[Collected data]
::::::::

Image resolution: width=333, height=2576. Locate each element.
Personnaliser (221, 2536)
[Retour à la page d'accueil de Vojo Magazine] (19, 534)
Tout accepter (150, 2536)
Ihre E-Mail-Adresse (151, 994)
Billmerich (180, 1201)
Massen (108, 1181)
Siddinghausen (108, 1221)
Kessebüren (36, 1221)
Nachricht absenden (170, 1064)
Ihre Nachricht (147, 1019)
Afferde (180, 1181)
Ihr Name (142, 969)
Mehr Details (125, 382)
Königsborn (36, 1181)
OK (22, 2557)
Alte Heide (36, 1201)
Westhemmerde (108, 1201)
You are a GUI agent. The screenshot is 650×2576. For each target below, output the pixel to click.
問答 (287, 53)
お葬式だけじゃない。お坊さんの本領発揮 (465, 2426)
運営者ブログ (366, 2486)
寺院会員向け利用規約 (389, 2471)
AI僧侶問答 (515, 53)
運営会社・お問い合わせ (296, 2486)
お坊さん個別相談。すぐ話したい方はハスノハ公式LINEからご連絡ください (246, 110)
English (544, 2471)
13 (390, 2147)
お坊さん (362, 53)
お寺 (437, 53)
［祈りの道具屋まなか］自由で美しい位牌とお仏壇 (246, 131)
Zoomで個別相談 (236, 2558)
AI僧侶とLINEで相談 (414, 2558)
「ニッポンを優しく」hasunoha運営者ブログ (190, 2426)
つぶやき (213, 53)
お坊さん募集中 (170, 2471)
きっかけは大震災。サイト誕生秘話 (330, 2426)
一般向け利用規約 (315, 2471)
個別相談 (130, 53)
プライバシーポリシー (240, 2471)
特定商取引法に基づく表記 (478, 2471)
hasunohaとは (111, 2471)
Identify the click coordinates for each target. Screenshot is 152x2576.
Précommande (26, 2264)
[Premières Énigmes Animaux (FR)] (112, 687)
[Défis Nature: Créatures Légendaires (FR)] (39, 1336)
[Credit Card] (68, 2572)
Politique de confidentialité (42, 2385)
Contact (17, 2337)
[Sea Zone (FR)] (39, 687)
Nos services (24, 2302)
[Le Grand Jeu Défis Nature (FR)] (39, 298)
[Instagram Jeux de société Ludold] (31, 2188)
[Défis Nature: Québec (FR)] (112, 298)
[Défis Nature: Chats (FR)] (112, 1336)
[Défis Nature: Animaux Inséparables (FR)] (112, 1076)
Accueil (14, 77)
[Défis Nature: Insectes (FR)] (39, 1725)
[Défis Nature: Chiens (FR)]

::::::::

▸ **Task statement**
Look above for the line with "つぶやき (213, 53)", then copy it and each later line exactly, stopping at the last line of the records.

▸ **Exercise response**
つぶやき (213, 53)
お坊さん募集中 (170, 2471)
きっかけは大震災。サイト誕生秘話 (330, 2426)
一般向け利用規約 (315, 2471)
個別相談 (130, 53)
プライバシーポリシー (240, 2471)
特定商取引法に基づく表記 (478, 2471)
hasunohaとは (111, 2471)
Identify the click coordinates for each target. Screenshot is 152x2576.
Précommande (26, 2264)
[Premières Énigmes Animaux (FR)] (112, 687)
[Défis Nature: Créatures Légendaires (FR)] (39, 1336)
[Credit Card] (68, 2572)
Politique de confidentialité (42, 2385)
Contact (17, 2337)
[Sea Zone (FR)] (39, 687)
Nos services (24, 2302)
[Le Grand Jeu Défis Nature (FR)] (39, 298)
[Instagram Jeux de société Ludold] (31, 2188)
[Défis Nature: Québec (FR)] (112, 298)
[Défis Nature: Chats (FR)] (112, 1336)
[Défis Nature: Animaux Inséparables (FR)] (112, 1076)
Accueil (14, 77)
[Défis Nature: Insectes (FR)] (39, 1725)
[Défis Nature: Chiens (FR)]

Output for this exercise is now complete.